The market will feature their own milk, butter, cheese, yogurt, ice cream and mixed grains to feed chickens. Whole corn for heating fuel will also be sold to supply the agri-energy corn stoves the couple is in the process of introducing into the marketplace.

With plans to be open all year, seven days a week, the couple wants the market to include products from other farmers.

A Mount Vernon farmer who grows small greens year-round but doesn’t have the exposure to the public has already expressed interest. A brother-in-law with an organic beef operation will supply frozen, vacuum-sealed meat, while the couple has started raising chickens for the market. The meats will all be frozen and not fresh, she said.

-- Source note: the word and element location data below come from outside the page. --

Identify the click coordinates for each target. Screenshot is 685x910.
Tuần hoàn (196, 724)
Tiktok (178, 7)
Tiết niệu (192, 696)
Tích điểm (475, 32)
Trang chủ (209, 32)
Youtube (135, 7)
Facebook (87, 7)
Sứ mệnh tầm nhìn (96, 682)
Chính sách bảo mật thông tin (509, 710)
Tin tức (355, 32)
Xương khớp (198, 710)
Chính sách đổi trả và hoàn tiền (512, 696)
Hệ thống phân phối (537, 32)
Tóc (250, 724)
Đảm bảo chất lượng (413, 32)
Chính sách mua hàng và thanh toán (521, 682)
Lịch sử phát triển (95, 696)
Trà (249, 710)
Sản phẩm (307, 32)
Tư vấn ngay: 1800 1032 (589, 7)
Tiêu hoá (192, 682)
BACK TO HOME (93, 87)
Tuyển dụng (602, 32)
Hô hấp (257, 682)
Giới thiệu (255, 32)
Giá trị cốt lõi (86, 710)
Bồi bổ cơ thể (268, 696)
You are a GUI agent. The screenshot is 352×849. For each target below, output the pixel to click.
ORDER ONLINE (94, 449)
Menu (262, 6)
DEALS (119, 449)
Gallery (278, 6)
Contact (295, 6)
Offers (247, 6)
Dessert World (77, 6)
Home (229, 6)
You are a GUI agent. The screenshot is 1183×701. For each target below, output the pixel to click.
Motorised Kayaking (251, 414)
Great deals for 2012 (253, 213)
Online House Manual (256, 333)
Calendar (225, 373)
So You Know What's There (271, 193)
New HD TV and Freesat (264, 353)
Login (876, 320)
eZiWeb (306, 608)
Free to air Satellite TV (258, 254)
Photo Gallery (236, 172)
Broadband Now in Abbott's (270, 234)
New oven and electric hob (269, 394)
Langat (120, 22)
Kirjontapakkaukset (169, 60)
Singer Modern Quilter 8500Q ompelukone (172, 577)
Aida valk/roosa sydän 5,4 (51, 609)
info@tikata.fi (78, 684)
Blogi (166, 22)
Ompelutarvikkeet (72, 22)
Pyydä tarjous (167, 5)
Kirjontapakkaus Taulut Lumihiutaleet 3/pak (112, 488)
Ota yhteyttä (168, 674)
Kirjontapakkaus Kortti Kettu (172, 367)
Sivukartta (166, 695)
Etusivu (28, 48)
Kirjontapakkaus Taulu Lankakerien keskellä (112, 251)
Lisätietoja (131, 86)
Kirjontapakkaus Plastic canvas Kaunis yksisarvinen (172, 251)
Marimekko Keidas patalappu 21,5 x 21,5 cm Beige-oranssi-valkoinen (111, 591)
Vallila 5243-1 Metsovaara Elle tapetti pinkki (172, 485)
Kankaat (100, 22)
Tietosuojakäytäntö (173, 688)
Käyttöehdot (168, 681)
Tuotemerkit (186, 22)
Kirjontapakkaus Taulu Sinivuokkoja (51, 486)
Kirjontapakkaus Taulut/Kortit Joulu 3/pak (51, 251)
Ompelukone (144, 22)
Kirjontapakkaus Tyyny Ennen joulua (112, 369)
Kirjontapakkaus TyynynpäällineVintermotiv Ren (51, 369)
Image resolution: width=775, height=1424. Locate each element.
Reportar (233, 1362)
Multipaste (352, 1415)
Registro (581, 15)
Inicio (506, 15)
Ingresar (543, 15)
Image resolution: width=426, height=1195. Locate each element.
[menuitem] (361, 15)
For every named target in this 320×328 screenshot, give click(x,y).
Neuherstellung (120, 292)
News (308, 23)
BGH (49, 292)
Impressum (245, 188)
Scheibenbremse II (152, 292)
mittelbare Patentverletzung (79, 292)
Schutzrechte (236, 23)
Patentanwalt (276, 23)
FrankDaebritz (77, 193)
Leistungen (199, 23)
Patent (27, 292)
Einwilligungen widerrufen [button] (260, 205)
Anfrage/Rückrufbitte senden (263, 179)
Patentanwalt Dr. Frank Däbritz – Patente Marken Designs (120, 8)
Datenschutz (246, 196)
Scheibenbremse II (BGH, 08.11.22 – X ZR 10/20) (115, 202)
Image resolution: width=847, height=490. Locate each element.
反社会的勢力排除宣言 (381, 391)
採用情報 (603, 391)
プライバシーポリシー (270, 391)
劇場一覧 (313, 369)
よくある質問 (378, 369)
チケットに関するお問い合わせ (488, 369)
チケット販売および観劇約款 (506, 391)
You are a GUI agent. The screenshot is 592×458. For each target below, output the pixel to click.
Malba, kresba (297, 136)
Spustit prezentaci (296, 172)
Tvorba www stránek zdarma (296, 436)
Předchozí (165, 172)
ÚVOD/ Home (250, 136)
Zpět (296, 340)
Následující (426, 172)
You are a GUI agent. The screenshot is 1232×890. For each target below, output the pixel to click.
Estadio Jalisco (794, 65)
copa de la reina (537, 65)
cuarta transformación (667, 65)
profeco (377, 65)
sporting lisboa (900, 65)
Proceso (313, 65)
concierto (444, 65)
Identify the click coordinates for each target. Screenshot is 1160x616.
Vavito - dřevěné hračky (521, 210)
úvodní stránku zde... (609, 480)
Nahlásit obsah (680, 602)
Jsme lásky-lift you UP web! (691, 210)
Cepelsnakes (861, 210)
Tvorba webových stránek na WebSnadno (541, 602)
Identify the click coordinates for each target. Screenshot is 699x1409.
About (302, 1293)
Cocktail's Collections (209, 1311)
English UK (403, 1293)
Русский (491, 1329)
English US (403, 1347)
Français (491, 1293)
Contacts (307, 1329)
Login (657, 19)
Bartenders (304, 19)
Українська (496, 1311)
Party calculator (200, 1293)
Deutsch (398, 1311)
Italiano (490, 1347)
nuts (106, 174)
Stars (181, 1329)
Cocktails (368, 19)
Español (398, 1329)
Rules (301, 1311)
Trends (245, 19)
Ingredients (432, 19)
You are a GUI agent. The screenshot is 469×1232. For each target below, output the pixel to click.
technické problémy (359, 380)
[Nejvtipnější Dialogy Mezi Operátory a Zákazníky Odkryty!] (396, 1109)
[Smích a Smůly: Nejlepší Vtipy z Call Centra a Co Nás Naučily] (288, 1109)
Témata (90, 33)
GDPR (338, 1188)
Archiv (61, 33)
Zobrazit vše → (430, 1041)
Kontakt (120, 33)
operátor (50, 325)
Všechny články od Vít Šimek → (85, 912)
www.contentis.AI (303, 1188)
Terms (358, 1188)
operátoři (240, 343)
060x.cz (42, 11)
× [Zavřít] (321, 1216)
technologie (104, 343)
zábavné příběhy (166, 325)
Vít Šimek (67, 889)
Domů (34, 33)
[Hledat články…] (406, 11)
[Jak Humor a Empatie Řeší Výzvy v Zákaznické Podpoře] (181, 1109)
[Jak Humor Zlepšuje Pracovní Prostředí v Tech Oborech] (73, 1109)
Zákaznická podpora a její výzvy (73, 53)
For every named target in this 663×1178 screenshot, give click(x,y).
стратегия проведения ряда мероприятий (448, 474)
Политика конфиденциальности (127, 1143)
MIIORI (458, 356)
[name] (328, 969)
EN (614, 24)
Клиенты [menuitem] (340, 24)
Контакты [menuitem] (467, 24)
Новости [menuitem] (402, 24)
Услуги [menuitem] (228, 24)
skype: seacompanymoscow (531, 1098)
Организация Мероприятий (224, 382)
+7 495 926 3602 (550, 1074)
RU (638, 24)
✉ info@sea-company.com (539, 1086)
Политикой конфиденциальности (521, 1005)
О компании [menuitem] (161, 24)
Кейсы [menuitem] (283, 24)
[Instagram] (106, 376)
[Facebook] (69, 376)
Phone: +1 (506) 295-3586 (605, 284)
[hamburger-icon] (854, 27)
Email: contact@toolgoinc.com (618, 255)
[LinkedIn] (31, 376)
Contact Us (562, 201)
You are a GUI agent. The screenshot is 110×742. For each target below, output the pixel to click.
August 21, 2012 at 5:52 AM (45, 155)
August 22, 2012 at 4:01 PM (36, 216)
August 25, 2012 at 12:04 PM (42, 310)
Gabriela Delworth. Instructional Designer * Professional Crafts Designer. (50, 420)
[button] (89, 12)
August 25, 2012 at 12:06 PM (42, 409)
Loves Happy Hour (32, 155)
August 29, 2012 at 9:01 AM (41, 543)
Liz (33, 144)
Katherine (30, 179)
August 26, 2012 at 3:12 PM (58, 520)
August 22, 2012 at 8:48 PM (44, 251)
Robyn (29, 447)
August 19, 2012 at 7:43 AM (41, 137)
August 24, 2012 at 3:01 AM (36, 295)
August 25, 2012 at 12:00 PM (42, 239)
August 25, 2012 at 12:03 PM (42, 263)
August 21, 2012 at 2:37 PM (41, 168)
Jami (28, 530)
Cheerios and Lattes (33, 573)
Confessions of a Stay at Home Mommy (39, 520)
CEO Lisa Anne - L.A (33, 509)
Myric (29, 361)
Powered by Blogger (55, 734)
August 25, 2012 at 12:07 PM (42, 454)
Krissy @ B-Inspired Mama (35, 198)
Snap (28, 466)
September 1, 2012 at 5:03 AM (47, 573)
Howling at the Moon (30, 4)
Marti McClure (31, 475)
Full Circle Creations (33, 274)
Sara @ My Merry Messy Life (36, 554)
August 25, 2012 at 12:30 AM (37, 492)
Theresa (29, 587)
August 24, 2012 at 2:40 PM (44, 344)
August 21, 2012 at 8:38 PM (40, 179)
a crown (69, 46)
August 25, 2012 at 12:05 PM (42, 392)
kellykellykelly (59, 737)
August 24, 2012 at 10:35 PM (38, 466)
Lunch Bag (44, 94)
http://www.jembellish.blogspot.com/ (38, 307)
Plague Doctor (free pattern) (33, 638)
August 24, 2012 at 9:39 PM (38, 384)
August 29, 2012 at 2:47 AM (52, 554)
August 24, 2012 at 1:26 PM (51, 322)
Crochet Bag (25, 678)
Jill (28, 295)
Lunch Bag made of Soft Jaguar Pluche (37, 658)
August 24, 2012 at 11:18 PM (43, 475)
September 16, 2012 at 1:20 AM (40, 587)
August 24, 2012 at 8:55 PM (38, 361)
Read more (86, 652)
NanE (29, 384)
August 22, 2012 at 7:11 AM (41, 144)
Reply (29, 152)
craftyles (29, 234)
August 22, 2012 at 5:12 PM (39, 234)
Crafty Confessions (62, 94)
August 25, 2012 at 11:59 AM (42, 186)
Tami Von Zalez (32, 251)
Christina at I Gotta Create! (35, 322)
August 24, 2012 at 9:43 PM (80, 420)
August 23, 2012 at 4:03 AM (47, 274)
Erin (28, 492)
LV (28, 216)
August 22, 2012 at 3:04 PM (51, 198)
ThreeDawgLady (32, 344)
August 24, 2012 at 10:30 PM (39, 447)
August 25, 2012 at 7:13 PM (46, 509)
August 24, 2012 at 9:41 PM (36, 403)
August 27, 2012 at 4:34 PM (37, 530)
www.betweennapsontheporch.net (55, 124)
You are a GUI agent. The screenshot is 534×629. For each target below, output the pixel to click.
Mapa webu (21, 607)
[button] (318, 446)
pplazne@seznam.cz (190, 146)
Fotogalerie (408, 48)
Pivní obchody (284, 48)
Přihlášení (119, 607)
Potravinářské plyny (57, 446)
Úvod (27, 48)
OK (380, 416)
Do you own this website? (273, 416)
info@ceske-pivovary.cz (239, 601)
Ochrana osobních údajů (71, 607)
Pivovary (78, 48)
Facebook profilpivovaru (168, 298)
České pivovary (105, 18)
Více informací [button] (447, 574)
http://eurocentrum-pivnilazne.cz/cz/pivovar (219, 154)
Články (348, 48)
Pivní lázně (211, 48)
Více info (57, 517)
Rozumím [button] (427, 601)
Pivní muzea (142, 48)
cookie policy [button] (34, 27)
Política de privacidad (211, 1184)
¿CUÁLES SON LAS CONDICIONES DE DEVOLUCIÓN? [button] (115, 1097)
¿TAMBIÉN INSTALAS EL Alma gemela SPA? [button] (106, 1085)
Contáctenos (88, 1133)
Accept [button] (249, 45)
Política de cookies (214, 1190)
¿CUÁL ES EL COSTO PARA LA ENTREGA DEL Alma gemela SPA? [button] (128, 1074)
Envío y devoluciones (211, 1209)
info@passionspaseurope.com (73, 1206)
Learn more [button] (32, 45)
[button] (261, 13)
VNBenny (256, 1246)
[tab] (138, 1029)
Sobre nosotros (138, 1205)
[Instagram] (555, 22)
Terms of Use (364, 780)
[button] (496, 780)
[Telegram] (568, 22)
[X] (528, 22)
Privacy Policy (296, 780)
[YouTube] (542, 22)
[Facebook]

Her father, Herbert L. “Bussie” York, has planted wheat this year and a small grinder will allow customers to grind their own wheat flour or buy pre-ground flour, Johnson said.

“My father likes to bring the public into the job he does and loves,” she said.

Led by the belief in involving the public in agriculture, milk is sold from the Sandy River Farm, and customers are allowed to pet the cows and see the calves, she said.

In the future, the couple hopes to get back to milk in glass bottles. It’s becoming popular now as an alternative to plastic, she said. They are experimenting on the bottling and processing of milk and may even offer home deliveries in the future. Local stores have approached them about stocking their milk.

The proposed market may also mean a few jobs for the local economy as help will be needed to keep the market open year-round, she said.